Peter Pastor, Gerson’s legislative director, said Local Law 79 is a cost effective answer to the affordable housing crisis in New York City because it focuses on housing preservation rather than new building projects.

“Preserving existing housing is more affordable to the city,” Pastor said.

However, Scott Mollen, attorney for REBNY, said that Local Law 79 will discourage real estate developers from taking government housing contracts if contractual agreements are ignored. At a March 22 hearing to dismiss REBNY’s lawsuit in State Supreme Court in Manhattan, Mollen argued that Local Law 79 was unfair to building owners because the property appraisal process in the law is restrictive and unfairly limits the selling price.

“Only someone who doesn’t understand real estate could have drafted this law,” Mollen said.

Local Law 79 requires an advisory board of three property appraisers, one chosen by tenants, one chosen by the owner and a third chosen by mutual agreement, to negotiate a selling price. In cases where tenants and owners disagree in the selection process, the Department of Housing Preservation and Development makes the choice. This is unfair to landlords, according to Mollen, because it may limit the selling price.

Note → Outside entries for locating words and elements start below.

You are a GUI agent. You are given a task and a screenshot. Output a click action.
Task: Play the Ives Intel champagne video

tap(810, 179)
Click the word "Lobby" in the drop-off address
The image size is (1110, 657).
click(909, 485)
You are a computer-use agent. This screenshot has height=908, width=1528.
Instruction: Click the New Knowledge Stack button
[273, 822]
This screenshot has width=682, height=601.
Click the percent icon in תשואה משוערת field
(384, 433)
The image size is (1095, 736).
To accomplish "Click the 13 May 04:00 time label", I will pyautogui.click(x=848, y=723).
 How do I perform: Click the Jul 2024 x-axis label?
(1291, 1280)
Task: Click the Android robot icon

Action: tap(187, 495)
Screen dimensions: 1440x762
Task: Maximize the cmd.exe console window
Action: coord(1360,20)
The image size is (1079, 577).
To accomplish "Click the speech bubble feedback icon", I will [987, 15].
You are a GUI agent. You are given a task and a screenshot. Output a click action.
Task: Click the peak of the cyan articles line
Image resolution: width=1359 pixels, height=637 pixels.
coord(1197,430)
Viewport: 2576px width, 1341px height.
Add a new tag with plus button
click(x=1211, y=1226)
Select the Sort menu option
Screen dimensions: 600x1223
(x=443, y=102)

“Price is the issue,” he said.

But Ed Josephson, attorney at South Brooklyn Legal Services, says Local Law 79 requires that tenants match any outside offer and that the law justly compensates owners.

“The Constitution requires fair compensation but not any price the owner dreams up,” Josephson said.

Marie Christopher, a tenant leader at 210 Stanton St., agrees that the selling price is not the issue, and that the appraisal process is a fair one that allows landlords to receive market-rate compensation.

In August 2004, tenants at 210 Stanton St. convinced their landlord to extend the Section 8 contract for an additional 15 years. Christopher believes that activism and media attention were critically important.

“The whole building rallied,” she said.

Ten thousand project-based Section 8 apartments once available to low-income New Yorkers have been lost in the last 10 years. Nearly 50,000 of these apartments remain.

Local Law 79 applies to subsidized Mitchell-Lama and older programs as well, meaning tenants in a total of about 110,000 apartments in assorted complexes in New York City facing buyouts in the next few years currently have the right of first refusal.